TASK TO COMPLETE ::
Please repeat the lines below exactly. Begin with the line containing "You are a computer-use agent. The" and go on through the line containing "You are a computer-use agent. Image resolution: width=1376".

Collected data entries:
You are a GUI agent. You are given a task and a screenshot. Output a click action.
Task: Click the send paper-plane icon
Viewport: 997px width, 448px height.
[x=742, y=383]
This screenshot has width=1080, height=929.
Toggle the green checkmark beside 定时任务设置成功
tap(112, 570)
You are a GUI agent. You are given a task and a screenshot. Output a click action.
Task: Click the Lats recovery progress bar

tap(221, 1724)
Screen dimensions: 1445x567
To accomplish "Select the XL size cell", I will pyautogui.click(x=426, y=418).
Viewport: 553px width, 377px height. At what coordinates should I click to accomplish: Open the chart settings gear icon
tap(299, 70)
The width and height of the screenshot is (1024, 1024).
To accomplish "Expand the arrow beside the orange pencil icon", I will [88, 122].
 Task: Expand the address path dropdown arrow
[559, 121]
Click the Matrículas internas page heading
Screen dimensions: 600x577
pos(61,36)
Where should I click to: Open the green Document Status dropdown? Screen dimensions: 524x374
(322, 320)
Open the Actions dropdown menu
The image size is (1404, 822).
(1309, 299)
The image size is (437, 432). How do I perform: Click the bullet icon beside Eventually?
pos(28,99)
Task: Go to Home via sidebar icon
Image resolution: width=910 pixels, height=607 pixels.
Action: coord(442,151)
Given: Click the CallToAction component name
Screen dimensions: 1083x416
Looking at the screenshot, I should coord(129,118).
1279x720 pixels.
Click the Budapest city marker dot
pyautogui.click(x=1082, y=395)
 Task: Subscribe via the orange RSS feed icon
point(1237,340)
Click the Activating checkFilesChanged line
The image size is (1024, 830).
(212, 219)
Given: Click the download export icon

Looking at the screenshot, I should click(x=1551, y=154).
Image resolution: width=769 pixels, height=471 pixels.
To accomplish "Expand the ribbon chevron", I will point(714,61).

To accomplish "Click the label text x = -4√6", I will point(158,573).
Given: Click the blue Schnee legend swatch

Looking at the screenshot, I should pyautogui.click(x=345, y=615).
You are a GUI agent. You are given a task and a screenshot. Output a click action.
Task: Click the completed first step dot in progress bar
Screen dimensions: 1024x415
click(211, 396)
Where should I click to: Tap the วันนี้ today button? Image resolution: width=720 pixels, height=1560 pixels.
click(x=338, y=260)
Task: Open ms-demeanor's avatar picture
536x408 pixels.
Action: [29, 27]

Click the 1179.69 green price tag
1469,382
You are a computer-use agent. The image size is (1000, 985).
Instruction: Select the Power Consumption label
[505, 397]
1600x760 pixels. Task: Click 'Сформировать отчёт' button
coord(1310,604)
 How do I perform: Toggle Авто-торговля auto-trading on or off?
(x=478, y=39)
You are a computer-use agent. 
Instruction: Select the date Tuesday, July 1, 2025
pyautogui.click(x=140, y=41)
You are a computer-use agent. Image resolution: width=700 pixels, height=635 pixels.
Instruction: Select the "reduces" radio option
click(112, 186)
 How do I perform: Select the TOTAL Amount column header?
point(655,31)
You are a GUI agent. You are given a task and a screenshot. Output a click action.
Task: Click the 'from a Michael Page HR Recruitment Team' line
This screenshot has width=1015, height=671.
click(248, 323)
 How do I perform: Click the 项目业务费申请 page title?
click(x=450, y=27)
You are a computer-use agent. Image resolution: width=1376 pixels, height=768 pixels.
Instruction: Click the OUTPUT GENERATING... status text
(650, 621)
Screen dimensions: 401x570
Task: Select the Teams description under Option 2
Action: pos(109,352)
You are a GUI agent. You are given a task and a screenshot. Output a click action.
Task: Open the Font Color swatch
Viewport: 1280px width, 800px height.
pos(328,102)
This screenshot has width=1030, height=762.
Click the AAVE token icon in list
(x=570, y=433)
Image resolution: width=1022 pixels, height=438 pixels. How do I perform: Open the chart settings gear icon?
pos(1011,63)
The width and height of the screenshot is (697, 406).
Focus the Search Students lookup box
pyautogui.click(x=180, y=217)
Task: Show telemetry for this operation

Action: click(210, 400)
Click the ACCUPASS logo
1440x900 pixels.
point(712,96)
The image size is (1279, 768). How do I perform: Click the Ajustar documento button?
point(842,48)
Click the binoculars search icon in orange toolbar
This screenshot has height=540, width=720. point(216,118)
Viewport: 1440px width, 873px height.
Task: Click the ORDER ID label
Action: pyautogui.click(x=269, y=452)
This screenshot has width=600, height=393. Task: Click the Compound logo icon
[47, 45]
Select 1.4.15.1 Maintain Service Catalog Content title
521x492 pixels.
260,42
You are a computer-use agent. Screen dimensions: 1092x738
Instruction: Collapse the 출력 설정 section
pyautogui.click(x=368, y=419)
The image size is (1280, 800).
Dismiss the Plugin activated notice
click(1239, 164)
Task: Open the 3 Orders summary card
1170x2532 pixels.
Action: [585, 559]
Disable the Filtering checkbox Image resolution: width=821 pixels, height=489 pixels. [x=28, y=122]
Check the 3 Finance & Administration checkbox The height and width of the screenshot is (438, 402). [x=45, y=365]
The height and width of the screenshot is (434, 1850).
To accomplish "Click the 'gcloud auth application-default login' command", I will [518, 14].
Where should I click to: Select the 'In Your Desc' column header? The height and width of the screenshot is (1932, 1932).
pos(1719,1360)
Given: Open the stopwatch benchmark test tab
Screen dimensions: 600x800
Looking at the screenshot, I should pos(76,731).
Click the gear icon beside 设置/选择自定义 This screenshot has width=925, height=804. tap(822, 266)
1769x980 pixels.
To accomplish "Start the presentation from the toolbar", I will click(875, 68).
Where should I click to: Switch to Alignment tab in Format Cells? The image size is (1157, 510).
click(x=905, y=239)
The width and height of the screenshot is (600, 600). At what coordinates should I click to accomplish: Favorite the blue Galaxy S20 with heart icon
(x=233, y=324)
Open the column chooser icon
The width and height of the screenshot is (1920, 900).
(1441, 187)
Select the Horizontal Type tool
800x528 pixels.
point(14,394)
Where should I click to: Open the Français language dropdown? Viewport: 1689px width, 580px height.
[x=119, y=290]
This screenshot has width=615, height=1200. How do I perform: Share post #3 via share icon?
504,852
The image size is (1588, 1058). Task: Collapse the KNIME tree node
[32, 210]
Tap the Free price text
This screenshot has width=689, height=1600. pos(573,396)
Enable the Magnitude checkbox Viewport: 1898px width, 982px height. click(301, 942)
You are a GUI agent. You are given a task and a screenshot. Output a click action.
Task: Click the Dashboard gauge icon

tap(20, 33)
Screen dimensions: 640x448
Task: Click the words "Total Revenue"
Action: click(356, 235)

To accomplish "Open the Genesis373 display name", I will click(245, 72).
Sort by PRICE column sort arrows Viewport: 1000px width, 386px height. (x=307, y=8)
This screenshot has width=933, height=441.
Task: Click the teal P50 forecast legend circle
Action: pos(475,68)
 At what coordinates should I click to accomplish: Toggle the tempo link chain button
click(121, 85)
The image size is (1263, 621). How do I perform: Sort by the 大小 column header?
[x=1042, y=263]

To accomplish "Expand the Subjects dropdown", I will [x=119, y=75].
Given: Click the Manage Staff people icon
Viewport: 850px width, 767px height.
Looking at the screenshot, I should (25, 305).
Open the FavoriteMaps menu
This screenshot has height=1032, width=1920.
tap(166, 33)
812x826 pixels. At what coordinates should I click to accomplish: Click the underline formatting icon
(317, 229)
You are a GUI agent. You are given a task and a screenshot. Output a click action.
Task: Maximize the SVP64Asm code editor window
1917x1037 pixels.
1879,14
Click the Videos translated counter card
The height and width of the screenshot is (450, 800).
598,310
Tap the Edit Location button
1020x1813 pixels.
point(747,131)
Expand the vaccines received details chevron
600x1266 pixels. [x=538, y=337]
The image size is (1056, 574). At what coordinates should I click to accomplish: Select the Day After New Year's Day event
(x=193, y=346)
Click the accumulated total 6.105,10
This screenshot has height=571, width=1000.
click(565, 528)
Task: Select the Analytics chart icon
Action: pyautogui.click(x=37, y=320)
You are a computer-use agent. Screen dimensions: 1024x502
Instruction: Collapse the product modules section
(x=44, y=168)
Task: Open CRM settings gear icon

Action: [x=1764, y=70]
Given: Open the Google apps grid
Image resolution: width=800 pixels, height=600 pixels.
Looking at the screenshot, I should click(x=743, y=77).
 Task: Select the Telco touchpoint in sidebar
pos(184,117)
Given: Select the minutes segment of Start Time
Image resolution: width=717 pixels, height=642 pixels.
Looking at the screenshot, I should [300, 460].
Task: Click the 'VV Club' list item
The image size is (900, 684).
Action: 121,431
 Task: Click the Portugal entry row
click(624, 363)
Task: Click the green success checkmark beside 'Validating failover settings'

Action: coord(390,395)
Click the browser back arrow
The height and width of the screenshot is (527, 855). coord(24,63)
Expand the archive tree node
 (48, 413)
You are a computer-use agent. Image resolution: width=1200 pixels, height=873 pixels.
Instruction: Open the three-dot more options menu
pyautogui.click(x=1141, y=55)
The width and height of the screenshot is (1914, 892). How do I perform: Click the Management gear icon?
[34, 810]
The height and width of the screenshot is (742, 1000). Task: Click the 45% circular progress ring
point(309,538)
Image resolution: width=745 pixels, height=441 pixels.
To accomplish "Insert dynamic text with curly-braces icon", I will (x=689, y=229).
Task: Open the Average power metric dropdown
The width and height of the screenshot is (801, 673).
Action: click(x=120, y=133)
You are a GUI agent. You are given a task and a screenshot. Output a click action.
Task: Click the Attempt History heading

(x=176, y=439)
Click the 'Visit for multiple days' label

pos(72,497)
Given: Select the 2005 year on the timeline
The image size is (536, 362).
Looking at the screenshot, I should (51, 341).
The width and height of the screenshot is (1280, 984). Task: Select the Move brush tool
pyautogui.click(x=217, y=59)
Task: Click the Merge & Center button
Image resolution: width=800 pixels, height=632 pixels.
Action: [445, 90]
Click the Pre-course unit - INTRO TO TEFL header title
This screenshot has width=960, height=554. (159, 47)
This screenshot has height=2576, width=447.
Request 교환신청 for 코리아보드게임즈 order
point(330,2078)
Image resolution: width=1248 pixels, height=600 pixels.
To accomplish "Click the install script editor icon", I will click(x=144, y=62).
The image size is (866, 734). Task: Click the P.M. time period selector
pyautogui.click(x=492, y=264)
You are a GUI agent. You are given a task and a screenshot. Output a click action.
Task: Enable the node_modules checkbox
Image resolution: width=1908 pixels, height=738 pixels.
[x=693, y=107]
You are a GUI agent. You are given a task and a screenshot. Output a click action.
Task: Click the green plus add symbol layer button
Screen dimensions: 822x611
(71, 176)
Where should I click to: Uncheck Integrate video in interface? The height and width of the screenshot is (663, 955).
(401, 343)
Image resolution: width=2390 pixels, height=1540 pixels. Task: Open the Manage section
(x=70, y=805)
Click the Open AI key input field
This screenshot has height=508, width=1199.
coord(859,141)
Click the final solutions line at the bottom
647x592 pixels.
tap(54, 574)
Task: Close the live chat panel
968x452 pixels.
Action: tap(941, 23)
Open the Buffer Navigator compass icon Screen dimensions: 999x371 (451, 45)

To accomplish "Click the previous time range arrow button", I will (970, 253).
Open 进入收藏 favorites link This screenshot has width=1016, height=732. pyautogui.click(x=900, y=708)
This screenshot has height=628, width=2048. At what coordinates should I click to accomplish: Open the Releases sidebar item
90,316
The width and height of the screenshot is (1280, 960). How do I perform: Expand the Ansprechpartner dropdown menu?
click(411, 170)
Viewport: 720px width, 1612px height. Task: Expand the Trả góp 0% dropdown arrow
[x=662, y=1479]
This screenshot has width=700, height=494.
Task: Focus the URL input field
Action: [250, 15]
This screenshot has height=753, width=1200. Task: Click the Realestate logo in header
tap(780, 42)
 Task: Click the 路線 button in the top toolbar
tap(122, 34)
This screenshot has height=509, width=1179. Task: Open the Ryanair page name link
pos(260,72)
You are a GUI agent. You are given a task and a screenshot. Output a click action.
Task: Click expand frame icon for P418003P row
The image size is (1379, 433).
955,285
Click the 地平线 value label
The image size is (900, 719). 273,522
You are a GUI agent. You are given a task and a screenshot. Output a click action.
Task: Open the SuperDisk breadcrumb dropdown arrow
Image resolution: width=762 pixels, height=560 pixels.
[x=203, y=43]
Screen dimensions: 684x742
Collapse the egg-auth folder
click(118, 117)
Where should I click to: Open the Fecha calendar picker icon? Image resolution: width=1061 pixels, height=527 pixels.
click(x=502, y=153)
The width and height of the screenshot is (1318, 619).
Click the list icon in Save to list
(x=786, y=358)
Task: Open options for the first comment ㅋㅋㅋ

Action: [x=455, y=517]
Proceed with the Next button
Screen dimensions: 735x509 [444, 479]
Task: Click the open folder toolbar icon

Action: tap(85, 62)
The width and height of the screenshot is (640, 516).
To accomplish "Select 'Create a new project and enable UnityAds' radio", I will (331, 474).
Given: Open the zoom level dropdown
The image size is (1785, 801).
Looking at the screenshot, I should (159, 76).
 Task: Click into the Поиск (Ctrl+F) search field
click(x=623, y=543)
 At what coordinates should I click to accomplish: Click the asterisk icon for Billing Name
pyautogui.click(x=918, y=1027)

YOUR RESPONSE ::
You are a computer-use agent. The image size is (1000, 985).
Instruction: Select the Power Consumption label
[505, 397]
1600x760 pixels. Task: Click 'Сформировать отчёт' button
coord(1310,604)
 How do I perform: Toggle Авто-торговля auto-trading on or off?
(x=478, y=39)
You are a computer-use agent. 
Instruction: Select the date Tuesday, July 1, 2025
pyautogui.click(x=140, y=41)
You are a computer-use agent. Image resolution: width=700 pixels, height=635 pixels.
Instruction: Select the "reduces" radio option
click(112, 186)
 How do I perform: Select the TOTAL Amount column header?
point(655,31)
You are a GUI agent. You are given a task and a screenshot. Output a click action.
Task: Click the 'from a Michael Page HR Recruitment Team' line
This screenshot has width=1015, height=671.
click(248, 323)
 How do I perform: Click the 项目业务费申请 page title?
click(x=450, y=27)
You are a computer-use agent. Image resolution: width=1376 pixels, height=768 pixels.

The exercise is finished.